Stored records
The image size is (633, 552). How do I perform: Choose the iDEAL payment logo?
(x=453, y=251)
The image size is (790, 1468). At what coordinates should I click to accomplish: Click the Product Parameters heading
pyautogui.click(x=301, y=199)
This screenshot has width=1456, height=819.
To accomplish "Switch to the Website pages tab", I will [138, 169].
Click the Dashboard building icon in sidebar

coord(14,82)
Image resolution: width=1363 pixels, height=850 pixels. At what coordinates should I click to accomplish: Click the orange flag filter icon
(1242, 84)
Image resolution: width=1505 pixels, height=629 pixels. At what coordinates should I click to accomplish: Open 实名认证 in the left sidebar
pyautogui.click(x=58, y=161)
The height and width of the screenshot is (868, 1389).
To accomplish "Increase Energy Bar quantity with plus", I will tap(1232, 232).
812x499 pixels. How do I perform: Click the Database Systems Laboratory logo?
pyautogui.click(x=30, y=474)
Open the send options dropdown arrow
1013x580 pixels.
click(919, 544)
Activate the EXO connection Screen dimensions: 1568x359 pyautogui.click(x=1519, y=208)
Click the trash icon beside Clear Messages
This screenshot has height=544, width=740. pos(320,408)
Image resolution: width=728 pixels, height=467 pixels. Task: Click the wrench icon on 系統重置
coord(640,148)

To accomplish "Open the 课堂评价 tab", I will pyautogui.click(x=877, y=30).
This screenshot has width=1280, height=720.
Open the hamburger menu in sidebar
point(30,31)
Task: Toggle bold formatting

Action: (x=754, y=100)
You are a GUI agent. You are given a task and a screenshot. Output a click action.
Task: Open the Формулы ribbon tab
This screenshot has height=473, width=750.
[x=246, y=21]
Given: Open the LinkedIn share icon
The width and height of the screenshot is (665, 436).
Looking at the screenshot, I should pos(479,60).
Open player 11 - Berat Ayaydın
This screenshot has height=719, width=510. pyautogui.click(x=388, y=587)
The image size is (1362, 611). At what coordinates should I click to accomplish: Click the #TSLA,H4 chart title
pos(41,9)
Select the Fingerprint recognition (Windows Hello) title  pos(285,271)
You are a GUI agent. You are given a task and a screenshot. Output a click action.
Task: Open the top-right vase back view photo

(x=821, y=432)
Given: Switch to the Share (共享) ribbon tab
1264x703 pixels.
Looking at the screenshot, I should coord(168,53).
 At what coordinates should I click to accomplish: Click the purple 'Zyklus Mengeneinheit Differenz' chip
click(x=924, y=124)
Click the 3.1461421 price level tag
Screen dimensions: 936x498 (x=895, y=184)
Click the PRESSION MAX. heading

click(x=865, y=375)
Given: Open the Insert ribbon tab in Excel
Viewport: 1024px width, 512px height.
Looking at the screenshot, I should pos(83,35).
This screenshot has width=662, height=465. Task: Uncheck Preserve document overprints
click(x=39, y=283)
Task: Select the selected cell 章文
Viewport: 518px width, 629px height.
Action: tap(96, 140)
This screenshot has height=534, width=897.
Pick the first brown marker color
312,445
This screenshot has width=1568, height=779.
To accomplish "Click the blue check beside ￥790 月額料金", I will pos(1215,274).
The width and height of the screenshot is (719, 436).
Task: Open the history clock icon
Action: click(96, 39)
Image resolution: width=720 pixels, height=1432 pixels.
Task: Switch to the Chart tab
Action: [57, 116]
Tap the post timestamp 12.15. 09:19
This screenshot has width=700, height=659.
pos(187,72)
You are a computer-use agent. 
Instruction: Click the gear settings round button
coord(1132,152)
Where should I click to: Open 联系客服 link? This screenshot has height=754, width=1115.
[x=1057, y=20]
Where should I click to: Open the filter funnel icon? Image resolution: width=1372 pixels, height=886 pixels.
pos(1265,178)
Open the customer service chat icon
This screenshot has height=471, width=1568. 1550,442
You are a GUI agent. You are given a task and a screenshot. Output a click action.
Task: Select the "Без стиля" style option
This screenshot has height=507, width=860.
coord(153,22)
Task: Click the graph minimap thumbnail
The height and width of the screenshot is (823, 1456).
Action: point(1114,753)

EXERCISE: Reproduce each entry precisely, so that nothing differs from the original.

REPLY:
The image size is (633, 552). How do I perform: Choose the iDEAL payment logo?
(x=453, y=251)
The image size is (790, 1468). At what coordinates should I click to accomplish: Click the Product Parameters heading
pyautogui.click(x=301, y=199)
This screenshot has width=1456, height=819.
To accomplish "Switch to the Website pages tab", I will [138, 169].
Click the Dashboard building icon in sidebar

coord(14,82)
Image resolution: width=1363 pixels, height=850 pixels. At what coordinates should I click to accomplish: Click the orange flag filter icon
(1242, 84)
Image resolution: width=1505 pixels, height=629 pixels. At what coordinates should I click to accomplish: Open 实名认证 in the left sidebar
pyautogui.click(x=58, y=161)
The height and width of the screenshot is (868, 1389).
To accomplish "Increase Energy Bar quantity with plus", I will tap(1232, 232).
812x499 pixels. How do I perform: Click the Database Systems Laboratory logo?
pyautogui.click(x=30, y=474)
Open the send options dropdown arrow
1013x580 pixels.
click(919, 544)
Activate the EXO connection Screen dimensions: 1568x359 pyautogui.click(x=1519, y=208)
Click the trash icon beside Clear Messages
This screenshot has height=544, width=740. pos(320,408)
Image resolution: width=728 pixels, height=467 pixels. Task: Click the wrench icon on 系統重置
coord(640,148)

To accomplish "Open the 课堂评价 tab", I will pyautogui.click(x=877, y=30).
This screenshot has width=1280, height=720.
Open the hamburger menu in sidebar
point(30,31)
Task: Toggle bold formatting

Action: (x=754, y=100)
You are a GUI agent. You are given a task and a screenshot. Output a click action.
Task: Open the Формулы ribbon tab
This screenshot has height=473, width=750.
[x=246, y=21]
Given: Open the LinkedIn share icon
The width and height of the screenshot is (665, 436).
Looking at the screenshot, I should pos(479,60).
Open player 11 - Berat Ayaydın
This screenshot has height=719, width=510. pyautogui.click(x=388, y=587)
The image size is (1362, 611). At what coordinates should I click to accomplish: Click the #TSLA,H4 chart title
pos(41,9)
Select the Fingerprint recognition (Windows Hello) title  pos(285,271)
You are a GUI agent. You are given a task and a screenshot. Output a click action.
Task: Open the top-right vase back view photo

(x=821, y=432)
Given: Switch to the Share (共享) ribbon tab
1264x703 pixels.
Looking at the screenshot, I should coord(168,53).
 At what coordinates should I click to accomplish: Click the purple 'Zyklus Mengeneinheit Differenz' chip
click(x=924, y=124)
Click the 3.1461421 price level tag
Screen dimensions: 936x498 (x=895, y=184)
Click the PRESSION MAX. heading

click(x=865, y=375)
Given: Open the Insert ribbon tab in Excel
Viewport: 1024px width, 512px height.
Looking at the screenshot, I should pos(83,35).
This screenshot has width=662, height=465. Task: Uncheck Preserve document overprints
click(x=39, y=283)
Task: Select the selected cell 章文
Viewport: 518px width, 629px height.
Action: tap(96, 140)
This screenshot has height=534, width=897.
Pick the first brown marker color
312,445
This screenshot has width=1568, height=779.
To accomplish "Click the blue check beside ￥790 月額料金", I will pos(1215,274).
The width and height of the screenshot is (719, 436).
Task: Open the history clock icon
Action: click(96, 39)
Image resolution: width=720 pixels, height=1432 pixels.
Task: Switch to the Chart tab
Action: [57, 116]
Tap the post timestamp 12.15. 09:19
This screenshot has width=700, height=659.
pos(187,72)
You are a computer-use agent. 
Instruction: Click the gear settings round button
coord(1132,152)
Where should I click to: Open 联系客服 link? This screenshot has height=754, width=1115.
[x=1057, y=20]
Where should I click to: Open the filter funnel icon? Image resolution: width=1372 pixels, height=886 pixels.
pos(1265,178)
Open the customer service chat icon
This screenshot has height=471, width=1568. 1550,442
You are a GUI agent. You are given a task and a screenshot. Output a click action.
Task: Select the "Без стиля" style option
This screenshot has height=507, width=860.
coord(153,22)
Task: Click the graph minimap thumbnail
The height and width of the screenshot is (823, 1456).
Action: point(1114,753)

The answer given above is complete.